At our last consultation (March 1995), she sat and told me black jokes until the tears ran down her face and she laughed and laughed for over an hour. These jokes were about death and dead bodies and dead babies nobody wanted.

I have referred her to an osteopath (who has been working mainly with her muscles, which are drawn painfully tight all over her body), and she has been seeing an aromatherapy colleague of mine for many months (for physical touch and contact).

Throughout treatment, I simply gave the currently indicated remedies as they came up, which they did with great clarity.

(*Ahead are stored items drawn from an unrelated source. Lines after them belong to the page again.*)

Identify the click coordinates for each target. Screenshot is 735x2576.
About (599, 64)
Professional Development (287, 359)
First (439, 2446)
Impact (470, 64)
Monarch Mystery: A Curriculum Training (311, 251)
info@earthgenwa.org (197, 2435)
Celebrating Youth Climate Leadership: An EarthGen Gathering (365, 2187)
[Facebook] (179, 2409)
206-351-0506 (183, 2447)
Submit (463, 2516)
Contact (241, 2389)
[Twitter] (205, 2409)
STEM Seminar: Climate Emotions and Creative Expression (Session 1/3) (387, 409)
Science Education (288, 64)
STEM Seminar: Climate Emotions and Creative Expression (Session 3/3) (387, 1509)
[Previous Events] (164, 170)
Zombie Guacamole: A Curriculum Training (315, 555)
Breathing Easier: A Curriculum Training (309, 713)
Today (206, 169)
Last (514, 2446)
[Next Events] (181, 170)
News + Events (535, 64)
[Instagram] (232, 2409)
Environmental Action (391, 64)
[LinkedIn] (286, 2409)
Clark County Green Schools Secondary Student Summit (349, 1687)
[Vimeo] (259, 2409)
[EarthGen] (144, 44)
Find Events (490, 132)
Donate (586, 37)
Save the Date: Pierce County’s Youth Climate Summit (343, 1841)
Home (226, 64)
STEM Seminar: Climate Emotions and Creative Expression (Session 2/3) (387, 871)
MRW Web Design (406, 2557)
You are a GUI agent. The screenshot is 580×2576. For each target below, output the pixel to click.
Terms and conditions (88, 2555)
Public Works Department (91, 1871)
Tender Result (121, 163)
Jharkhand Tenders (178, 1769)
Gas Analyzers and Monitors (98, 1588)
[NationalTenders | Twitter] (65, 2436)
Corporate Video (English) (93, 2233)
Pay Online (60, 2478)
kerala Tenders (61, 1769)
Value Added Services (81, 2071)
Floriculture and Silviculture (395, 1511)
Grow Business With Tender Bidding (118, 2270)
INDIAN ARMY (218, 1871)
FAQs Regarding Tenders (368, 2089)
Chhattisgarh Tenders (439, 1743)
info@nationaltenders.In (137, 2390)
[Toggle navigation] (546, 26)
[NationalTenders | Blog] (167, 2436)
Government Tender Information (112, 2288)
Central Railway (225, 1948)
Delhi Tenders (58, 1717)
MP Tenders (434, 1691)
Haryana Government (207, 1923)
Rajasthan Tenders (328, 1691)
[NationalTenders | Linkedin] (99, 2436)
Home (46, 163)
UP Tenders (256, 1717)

This had the effect of bringing her delusions and mental symptoms into the real world, where she could translate these feelings into actions that slowly resolved her defensive mind set and allowed her to feel and to act in a different way.

I feel, and so does she, that we have still much work to do. She has indeed been dead for many years, but she is now showing all the signs of life anyone could wish. The reason I have prepared this case for presentation is to say that even with the ‘right remedies’, the psyche needs time to heal.

She went through many phases, at one stage I was dealing with an angry baby for many months, only occasionally seeing the adult part of her. I still feel that major parts of her remain to be accessed.

I really wrote this paper to illustrate how difficult psychiatric cases are, and that simply getting the right remedy is not all there is to it. I could compare them to learning difficulty in children, my own son is a case in point. He was dreadfully dyslexic, and eventually DPT 30c really plugged him back in.

Suddenly, he could spell, it was wonderful. However, he’d got an awful lot of backlog education to catch up on, and this needed time and immense effort to do so. This analogy is very pertinent to this type of case, where huge chunks of the persons life have simply been missed for whatever reason.

I suffered greatly taking this case, but I have learned more from this patient than I can tell in one short paper. More than anything, I admire and respect this woman for her tenacious and lonely fight back. I am also profoundly grateful for the tremendous support and encouragement I had from friends and colleagues. I could never have gone through this case alone, and I would not recommend anyone to try doing so. We have a lot to learn about homoeopathic psychiatry, I hope this paper helps.